From the data below, set down exactly the lines between the one holding "Open the Sakstype" and the one holding "Toggle the フィット fit-to-view button", inclusive, and no others.

--- --- ---

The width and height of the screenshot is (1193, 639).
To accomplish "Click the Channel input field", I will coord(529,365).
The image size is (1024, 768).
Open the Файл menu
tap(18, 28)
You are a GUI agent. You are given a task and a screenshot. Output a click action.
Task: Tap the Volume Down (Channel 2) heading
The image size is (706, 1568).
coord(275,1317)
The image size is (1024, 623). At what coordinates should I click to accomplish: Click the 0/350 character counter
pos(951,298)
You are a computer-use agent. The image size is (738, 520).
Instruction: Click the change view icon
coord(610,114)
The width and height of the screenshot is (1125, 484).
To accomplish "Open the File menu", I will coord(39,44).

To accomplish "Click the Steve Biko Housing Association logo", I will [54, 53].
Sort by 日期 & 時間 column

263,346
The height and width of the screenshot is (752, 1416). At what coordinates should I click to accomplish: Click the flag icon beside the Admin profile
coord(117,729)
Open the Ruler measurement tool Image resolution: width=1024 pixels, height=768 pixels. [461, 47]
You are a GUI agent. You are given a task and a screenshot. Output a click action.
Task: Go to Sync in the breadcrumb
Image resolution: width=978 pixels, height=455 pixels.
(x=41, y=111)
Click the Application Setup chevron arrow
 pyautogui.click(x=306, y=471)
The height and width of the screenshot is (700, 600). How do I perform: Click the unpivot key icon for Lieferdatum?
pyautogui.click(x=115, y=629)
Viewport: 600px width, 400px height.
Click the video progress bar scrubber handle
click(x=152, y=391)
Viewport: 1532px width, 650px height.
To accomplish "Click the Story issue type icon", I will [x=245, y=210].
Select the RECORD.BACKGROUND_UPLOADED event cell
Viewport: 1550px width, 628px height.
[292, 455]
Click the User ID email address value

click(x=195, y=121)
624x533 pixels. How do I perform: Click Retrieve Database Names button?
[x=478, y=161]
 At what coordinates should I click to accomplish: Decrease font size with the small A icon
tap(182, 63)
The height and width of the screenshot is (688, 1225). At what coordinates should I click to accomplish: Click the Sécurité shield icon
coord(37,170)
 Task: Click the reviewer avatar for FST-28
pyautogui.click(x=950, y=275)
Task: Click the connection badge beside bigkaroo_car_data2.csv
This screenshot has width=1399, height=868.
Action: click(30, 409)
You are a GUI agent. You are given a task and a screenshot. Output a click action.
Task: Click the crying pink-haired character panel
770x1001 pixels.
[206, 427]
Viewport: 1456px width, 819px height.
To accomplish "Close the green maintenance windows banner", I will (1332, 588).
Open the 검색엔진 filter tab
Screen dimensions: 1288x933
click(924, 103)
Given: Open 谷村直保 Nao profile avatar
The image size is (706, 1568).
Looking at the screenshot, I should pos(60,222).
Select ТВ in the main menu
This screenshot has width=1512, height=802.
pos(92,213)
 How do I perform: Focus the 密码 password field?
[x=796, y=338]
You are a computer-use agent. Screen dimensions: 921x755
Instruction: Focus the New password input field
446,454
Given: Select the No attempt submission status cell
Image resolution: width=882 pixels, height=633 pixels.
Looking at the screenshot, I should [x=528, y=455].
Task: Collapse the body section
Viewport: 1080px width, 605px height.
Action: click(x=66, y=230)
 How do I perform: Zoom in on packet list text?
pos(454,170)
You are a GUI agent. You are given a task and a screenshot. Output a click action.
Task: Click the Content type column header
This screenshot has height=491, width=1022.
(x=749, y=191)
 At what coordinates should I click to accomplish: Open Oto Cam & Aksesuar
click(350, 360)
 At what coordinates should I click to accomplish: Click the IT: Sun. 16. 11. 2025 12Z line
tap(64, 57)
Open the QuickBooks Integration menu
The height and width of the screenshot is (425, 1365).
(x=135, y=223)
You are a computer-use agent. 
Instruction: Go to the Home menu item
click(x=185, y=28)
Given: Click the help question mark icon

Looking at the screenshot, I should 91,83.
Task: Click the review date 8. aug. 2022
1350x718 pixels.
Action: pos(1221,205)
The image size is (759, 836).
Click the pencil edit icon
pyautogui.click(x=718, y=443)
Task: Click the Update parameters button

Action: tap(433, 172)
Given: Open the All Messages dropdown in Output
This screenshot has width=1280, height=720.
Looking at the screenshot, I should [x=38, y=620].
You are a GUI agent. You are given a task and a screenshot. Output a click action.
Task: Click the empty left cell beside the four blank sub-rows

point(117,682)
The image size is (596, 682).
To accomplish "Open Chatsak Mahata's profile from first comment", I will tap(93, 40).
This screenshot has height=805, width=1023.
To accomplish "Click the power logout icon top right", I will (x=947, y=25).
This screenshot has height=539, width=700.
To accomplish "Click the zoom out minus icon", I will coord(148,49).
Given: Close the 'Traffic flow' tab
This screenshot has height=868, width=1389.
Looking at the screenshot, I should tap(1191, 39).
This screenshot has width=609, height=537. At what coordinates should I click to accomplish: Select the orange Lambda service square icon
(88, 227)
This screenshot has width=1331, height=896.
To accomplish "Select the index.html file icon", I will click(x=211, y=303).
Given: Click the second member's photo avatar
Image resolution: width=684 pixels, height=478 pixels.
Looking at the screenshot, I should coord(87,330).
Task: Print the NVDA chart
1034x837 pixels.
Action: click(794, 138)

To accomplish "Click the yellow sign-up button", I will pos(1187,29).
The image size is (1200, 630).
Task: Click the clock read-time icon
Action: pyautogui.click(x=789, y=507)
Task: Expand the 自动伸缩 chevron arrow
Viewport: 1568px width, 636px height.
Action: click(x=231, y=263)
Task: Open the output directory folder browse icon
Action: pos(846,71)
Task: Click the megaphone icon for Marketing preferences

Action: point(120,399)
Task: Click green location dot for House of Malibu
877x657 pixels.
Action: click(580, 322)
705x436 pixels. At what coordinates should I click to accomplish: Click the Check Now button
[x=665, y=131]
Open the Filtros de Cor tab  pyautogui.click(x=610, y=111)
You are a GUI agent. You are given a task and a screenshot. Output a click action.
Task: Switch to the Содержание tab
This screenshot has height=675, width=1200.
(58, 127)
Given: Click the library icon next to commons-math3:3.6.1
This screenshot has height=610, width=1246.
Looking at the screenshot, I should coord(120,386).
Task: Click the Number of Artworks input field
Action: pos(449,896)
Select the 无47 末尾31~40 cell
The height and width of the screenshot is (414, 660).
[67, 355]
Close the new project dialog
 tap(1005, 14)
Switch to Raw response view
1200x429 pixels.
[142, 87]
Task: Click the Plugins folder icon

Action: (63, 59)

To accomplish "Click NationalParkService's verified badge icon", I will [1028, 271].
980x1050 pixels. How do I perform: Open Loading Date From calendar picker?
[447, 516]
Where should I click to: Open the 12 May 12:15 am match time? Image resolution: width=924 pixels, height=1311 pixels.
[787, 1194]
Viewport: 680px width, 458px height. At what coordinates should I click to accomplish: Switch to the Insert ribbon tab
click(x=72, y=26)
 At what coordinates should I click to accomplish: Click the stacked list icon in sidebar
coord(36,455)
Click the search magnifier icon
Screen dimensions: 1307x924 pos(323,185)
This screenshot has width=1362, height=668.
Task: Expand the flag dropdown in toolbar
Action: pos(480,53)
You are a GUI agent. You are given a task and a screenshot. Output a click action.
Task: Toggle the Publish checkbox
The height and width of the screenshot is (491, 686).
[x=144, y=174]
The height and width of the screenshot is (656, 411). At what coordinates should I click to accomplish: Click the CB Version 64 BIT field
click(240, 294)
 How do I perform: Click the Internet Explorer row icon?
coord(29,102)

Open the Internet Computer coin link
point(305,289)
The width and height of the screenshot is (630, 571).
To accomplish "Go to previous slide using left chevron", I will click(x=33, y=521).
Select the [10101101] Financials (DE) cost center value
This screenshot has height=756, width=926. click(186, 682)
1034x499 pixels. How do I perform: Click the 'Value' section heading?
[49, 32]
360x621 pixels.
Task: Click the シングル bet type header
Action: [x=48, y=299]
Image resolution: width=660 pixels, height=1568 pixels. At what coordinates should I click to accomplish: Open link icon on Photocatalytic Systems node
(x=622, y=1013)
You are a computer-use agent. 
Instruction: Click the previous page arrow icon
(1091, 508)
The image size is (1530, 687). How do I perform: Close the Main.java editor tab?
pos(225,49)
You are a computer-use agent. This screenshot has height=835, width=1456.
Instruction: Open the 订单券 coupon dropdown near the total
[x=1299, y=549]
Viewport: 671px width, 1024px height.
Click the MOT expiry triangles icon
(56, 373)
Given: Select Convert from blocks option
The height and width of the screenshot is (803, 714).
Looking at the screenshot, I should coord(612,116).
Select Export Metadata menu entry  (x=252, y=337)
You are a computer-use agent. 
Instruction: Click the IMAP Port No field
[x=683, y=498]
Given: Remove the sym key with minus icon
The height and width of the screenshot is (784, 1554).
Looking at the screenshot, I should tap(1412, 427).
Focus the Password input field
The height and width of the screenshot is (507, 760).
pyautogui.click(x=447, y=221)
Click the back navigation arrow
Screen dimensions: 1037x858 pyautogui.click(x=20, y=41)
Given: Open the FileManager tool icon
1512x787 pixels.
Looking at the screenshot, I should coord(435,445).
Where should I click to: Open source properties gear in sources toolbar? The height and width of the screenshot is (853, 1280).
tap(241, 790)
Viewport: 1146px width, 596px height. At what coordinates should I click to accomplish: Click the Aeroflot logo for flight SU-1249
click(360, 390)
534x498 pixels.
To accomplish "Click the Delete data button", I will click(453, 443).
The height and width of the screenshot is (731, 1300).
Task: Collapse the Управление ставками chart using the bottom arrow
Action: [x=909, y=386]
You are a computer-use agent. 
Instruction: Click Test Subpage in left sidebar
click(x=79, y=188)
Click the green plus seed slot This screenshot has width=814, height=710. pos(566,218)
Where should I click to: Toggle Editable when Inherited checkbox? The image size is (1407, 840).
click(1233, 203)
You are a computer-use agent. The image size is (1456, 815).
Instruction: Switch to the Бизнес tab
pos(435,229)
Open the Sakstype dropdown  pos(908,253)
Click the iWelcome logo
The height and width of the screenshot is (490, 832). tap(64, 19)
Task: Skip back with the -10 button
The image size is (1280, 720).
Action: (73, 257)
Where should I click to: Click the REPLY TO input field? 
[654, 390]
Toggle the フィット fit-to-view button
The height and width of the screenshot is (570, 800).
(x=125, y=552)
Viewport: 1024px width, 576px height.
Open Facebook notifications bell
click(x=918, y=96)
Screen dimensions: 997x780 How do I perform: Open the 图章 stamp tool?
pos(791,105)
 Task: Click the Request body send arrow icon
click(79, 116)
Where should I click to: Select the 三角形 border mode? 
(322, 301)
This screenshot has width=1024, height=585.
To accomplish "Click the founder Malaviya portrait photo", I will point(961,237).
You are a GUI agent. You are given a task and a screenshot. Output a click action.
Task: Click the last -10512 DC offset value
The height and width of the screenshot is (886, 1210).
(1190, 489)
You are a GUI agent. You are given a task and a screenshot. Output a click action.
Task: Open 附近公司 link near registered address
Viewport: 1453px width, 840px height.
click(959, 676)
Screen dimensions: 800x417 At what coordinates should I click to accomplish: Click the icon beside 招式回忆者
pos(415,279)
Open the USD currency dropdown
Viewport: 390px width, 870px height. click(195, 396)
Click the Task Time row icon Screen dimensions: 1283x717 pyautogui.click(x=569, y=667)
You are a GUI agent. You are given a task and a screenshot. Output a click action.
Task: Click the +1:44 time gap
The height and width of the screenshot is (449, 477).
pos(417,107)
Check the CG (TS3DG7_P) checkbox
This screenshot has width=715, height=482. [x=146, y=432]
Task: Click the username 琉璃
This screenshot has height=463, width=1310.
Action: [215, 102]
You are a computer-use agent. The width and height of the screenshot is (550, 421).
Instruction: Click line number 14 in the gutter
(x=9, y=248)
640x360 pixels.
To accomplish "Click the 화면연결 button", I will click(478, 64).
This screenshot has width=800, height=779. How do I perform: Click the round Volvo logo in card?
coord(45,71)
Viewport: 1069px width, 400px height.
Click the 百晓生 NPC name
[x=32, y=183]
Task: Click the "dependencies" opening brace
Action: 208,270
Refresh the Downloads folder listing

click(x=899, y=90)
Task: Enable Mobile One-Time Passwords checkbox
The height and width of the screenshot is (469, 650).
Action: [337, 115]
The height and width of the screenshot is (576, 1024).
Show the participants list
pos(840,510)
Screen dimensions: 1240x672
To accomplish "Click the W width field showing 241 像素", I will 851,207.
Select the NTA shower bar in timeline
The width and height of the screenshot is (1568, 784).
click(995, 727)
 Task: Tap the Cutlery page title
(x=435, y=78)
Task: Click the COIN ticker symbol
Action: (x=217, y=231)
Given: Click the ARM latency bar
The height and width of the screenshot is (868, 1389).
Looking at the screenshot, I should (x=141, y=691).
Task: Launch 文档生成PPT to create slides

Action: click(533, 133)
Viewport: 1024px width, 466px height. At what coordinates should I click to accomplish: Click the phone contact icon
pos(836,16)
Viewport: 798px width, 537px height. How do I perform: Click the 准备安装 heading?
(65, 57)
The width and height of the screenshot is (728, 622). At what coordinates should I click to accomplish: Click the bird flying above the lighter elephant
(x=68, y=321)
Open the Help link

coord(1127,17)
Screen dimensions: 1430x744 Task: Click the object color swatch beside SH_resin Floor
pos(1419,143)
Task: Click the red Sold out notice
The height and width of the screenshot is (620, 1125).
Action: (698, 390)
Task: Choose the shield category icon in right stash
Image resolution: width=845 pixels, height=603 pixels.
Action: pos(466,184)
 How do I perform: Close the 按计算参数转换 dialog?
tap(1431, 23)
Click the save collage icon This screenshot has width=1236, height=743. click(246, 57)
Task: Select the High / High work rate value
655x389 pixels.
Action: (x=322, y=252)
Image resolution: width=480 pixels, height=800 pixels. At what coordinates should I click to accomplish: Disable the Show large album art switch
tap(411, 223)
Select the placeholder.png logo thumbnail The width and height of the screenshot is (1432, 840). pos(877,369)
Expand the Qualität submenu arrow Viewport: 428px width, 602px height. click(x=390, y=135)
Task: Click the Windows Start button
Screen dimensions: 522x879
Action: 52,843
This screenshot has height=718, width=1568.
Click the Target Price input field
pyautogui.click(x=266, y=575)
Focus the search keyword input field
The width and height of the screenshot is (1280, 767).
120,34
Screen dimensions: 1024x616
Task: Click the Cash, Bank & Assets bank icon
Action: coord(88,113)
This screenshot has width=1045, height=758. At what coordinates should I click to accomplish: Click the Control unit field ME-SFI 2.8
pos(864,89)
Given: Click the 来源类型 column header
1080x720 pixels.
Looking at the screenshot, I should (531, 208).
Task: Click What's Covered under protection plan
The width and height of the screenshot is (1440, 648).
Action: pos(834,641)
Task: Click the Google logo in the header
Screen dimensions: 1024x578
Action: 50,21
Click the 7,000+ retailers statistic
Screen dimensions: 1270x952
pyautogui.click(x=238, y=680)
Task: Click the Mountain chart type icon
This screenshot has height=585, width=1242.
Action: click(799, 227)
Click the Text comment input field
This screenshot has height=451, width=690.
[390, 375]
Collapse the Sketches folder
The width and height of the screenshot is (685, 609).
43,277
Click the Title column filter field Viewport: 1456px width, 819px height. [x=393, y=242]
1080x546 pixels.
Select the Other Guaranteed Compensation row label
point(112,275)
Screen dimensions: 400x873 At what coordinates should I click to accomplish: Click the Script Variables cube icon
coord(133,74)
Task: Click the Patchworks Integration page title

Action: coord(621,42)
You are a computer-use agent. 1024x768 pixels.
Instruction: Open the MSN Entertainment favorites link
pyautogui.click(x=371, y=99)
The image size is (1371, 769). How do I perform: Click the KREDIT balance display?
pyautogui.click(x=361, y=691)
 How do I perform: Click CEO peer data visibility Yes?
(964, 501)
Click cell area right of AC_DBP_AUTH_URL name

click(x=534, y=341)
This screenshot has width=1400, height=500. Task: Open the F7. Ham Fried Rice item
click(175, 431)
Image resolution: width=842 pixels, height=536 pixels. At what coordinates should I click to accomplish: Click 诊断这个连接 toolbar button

--- --- ---

* **SOLUTION BELOW**
Open the Sakstype dropdown  pos(908,253)
Click the iWelcome logo
The height and width of the screenshot is (490, 832). tap(64, 19)
Task: Skip back with the -10 button
The image size is (1280, 720).
Action: (73, 257)
Where should I click to: Click the REPLY TO input field? 
[654, 390]
Toggle the フィット fit-to-view button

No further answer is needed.